UGC
What to include in a UGC brief
A UGC brief should tell the creator what to make, how it will be used, what rights are needed, and what must be submitted without scripting away their natural style.
UGC is often confused with influencer posting. Sometimes a UGC creator posts from their own account. Often, they create assets for the business to use. The brief needs to say which one applies.
A good UGC brief gives structure without turning the creator into a robot. It should explain the business, objective, audience, deliverables, usage rights, revision process, disclosure expectations, and deadline.
Key points
- UGC briefs need deliverables and usage rights, not just creative direction.
- Say whether content is posted, delivered as files, or both.
- Disclosure still matters when UGC is publicly posted as campaign content.
Campaign objective
Start by explaining what the content is meant to support. Keep it practical.
- Local discovery.
- Product or service explanation.
- Landing-page proof.
- Paid ad creative testing.
- Launch or offer support.
Audience and content angle
Tell the creator who the content is for and what problem or desire the content should address.
- First-time visitor uncertainty.
- Booking confidence.
- Menu or service discovery.
- Before/after education.
- Local recommendation and trust.
Deliverables
Be specific about what the creator must deliver.
- Number of videos or photos.
- Length of each video.
- Aspect ratio.
- Raw footage included or not.
- Hooks, captions, thumbnails, or subtitles.

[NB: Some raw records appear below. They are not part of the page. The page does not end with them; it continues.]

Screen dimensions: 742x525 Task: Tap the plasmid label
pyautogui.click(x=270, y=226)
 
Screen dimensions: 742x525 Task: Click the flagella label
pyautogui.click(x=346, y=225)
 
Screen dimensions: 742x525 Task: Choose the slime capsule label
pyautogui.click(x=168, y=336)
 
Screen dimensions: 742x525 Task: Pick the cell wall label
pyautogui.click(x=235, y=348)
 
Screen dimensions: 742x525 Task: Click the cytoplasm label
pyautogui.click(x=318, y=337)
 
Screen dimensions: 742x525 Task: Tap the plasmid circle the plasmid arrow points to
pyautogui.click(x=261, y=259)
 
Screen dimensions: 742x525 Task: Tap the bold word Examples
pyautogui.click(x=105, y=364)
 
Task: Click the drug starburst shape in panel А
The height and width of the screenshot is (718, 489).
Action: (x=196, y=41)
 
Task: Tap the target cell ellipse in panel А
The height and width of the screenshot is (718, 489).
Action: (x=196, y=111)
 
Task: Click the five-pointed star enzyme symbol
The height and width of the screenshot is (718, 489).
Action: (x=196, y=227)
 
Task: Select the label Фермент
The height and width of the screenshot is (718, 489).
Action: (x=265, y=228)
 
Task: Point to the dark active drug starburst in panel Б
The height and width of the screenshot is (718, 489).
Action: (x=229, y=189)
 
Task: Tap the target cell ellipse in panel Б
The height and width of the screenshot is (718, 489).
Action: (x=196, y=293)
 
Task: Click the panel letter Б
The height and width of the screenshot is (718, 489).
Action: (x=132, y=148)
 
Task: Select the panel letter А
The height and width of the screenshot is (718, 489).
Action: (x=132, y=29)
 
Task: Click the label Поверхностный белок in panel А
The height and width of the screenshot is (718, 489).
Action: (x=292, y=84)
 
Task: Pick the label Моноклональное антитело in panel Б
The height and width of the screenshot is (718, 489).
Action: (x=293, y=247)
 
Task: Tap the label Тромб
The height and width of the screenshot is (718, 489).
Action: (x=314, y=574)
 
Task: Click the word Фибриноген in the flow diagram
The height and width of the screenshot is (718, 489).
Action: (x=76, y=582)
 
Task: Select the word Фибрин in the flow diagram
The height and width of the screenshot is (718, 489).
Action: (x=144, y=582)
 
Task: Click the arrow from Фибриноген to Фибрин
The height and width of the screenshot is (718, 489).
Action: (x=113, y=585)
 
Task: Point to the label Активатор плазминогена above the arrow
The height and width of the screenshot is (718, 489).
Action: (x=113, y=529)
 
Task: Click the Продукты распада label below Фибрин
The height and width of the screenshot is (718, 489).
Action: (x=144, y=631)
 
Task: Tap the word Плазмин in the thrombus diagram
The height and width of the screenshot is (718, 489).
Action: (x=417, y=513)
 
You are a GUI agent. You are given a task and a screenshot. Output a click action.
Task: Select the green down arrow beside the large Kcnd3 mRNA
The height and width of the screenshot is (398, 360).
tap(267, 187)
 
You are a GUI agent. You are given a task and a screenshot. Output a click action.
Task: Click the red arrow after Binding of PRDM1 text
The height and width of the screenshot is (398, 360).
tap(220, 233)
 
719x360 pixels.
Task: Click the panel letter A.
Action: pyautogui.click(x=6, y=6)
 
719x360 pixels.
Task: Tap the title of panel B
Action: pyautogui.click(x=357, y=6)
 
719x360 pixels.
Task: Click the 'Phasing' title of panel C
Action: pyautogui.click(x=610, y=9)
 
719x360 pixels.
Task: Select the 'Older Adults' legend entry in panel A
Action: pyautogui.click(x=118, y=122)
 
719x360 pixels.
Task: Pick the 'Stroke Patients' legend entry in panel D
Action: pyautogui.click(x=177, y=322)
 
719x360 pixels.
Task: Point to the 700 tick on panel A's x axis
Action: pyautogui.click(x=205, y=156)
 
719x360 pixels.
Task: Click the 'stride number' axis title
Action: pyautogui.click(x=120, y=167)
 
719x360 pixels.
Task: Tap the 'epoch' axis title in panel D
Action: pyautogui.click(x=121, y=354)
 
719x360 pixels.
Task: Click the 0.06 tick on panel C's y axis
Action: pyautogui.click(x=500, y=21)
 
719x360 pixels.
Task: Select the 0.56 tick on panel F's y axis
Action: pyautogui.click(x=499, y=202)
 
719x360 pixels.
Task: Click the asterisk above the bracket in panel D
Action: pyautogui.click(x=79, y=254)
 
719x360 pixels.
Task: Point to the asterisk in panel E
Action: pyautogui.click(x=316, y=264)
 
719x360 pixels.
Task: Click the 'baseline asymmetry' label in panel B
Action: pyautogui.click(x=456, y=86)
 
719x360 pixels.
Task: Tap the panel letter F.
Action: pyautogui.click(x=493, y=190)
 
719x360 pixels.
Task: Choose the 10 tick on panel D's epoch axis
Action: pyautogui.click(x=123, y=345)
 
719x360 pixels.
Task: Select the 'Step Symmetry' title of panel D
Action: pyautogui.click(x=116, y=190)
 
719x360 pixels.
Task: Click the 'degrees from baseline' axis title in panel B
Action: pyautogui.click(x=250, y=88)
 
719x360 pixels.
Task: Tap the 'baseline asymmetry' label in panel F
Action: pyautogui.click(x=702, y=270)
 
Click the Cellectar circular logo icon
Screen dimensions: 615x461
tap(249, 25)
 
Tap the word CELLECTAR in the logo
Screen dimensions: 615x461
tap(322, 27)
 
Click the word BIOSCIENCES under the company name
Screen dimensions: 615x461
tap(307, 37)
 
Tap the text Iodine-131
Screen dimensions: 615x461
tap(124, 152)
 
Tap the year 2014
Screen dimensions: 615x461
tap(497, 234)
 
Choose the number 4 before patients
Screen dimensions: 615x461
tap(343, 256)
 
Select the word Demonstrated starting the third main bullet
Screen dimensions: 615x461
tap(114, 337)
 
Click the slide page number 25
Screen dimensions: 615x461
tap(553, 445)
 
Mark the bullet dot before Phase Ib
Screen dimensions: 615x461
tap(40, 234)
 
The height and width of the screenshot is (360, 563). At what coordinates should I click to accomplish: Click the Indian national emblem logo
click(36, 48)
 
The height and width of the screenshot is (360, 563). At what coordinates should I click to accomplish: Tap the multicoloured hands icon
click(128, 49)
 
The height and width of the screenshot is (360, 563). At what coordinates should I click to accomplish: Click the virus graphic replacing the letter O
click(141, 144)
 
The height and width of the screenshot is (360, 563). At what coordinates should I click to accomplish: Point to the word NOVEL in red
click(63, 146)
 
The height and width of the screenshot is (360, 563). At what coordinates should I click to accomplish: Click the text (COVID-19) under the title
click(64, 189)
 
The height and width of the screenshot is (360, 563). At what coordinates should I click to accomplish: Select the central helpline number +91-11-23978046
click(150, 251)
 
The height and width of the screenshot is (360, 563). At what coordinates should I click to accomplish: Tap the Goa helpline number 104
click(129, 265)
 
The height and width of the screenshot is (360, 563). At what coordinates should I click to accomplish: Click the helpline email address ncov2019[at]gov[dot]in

- Posted content, delivered files, or both.
Creative guidance
Give useful direction without over-scripting.
- Must-capture moments.
- Talking points.
- Words or claims to avoid.
- Brand tone.
- Examples of content structure, such as problem, experience, result, and next step.
Usage rights
UGC rights should be written clearly before content is created.
- Organic social use.
- Website or landing-page use.
- Paid ads use.
- Usage duration.
- Editing permissions.
- Whether the creator must be tagged or credited.
Submission and review
The brief should say exactly how the creator submits content and how feedback works.
- Submission method.
- Deadline.
- Number of revision rounds.
- Approval process.
- Payment or offer release timing.
Research sources
FAQs
Common questions
Is UGC the same as influencer marketing?
Not always. Influencer marketing usually involves posting to the creator's audience. UGC may be created for the business to use independently.
Should a UGC brief include usage rights?
Yes. Usage rights are central to UGC because the business often wants to reuse the content.
How many revisions should be included?
One revision round is common for simple briefs, but the exact number should be agreed before work starts.
Does UGC need disclosure?
If the creator posts the content publicly and receives payment, gifts, credits, or other rewards, disclosure may be needed.